What to Design When Building a Realtime Log Viewer

Suppose we are building a CI log viewer.

At first, the requirements look simple.

Users should be able to see logs in realtime while a job is running.
Multiple people should be able to view the same run / job.
When a user opens the page, they should also see logs that were already produced.
If the network connection drops, the viewer should recover.

It is tempting to summarize this as: "just stream logs over WebSocket."

But the hard part is not opening a WebSocket connection. The hard parts are the boundary between historical logs and live logs, fan-out to multiple viewers, reconnect / resume behavior, and preserving log order.

To think through those design points, I looked into how the browser version of the GitHub Actions live log view appears to work.

How to Make It Realtime

The first question is how to deliver updates to the client.

The common options are roughly:

polling
WebSocket
SSE

Strictly speaking, polling can be split into short polling and long polling, and HTTP streaming is another possible option. But for this article, I will keep the comparison at this level: polling, WebSocket, and SSE.

Polling

Polling is probably the easiest option to implement.

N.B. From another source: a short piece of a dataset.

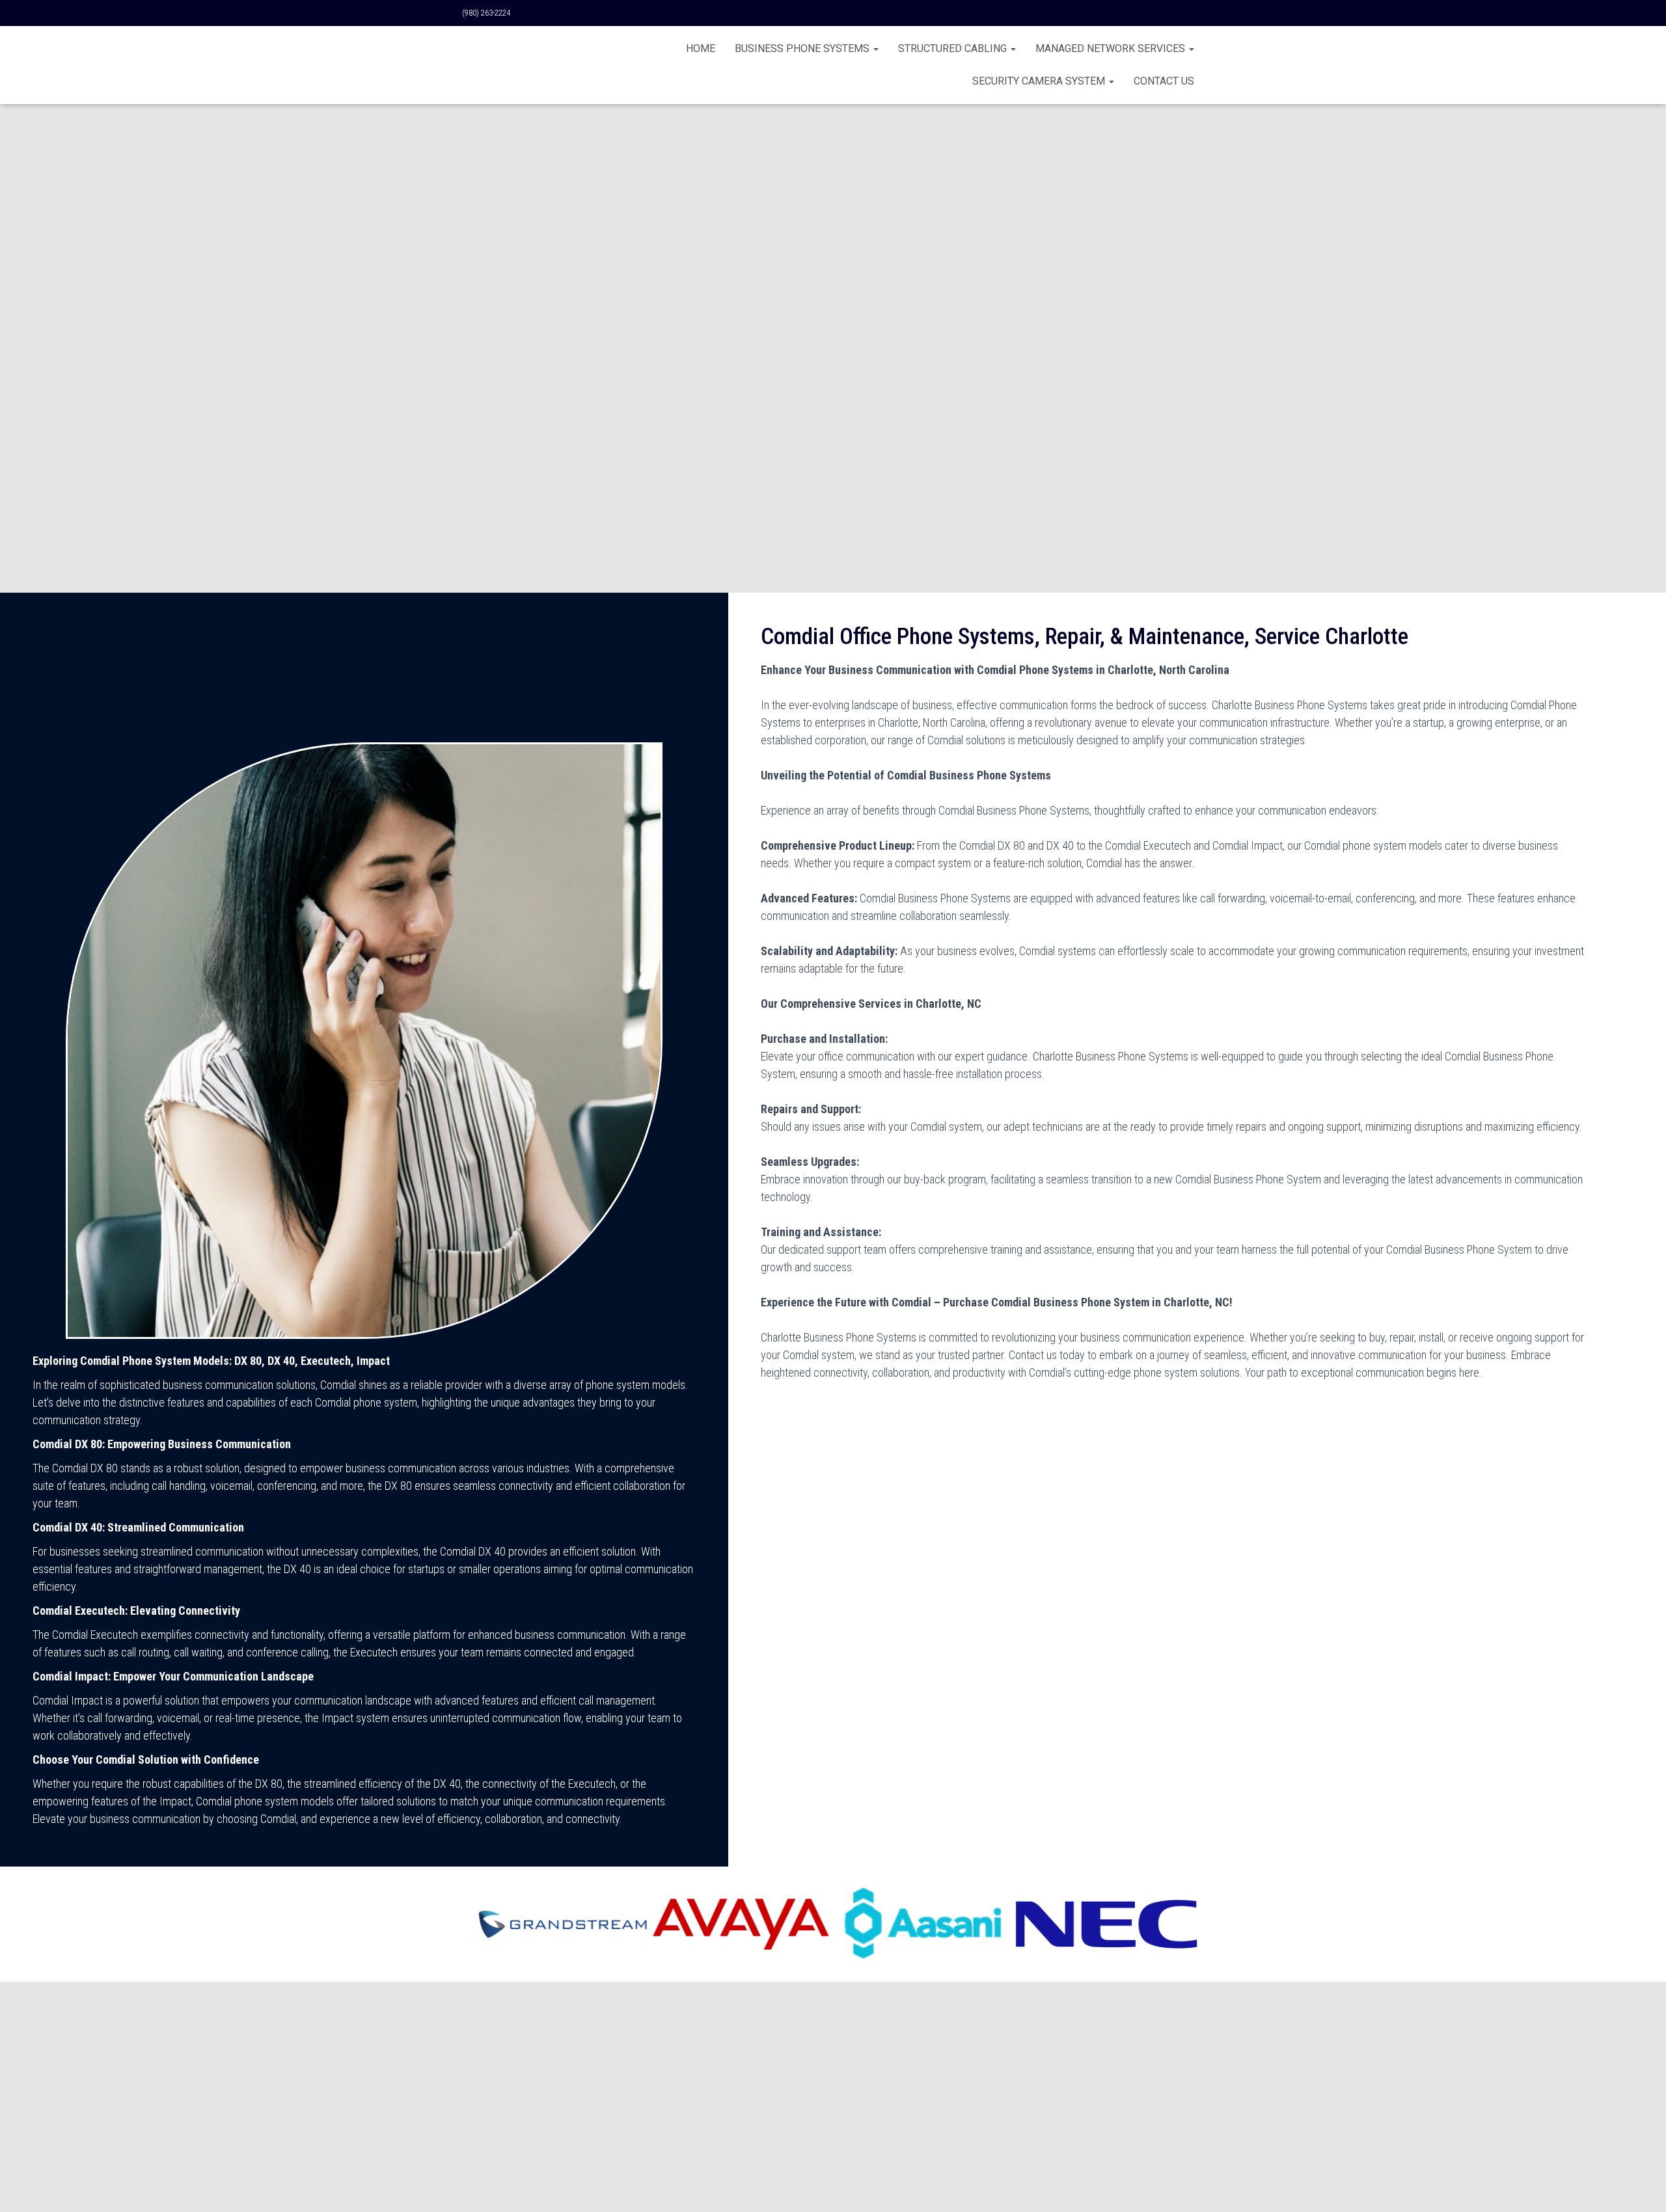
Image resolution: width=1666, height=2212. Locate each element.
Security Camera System (1040, 81)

The client fetches the run / job / log state every few seconds. It is just HTTP request / response, so both the server and client behavior are easy to understand. It also tends to work well with existing authentication, load balancers, and infrastructure.

But it has weaknesses as a log viewer design.

More clients means more requests.
Requests still happen when there are no updates.
To make the UI feel more live, the interval tends to get shorter.
Expressing incremental updates can become awkward.
Re-fetching large logs repeatedly can become expensive.

Polling may be enough if the goal is only to refresh job / step state. If the goal is to live-tail log text at a fine granularity, it can become inefficient.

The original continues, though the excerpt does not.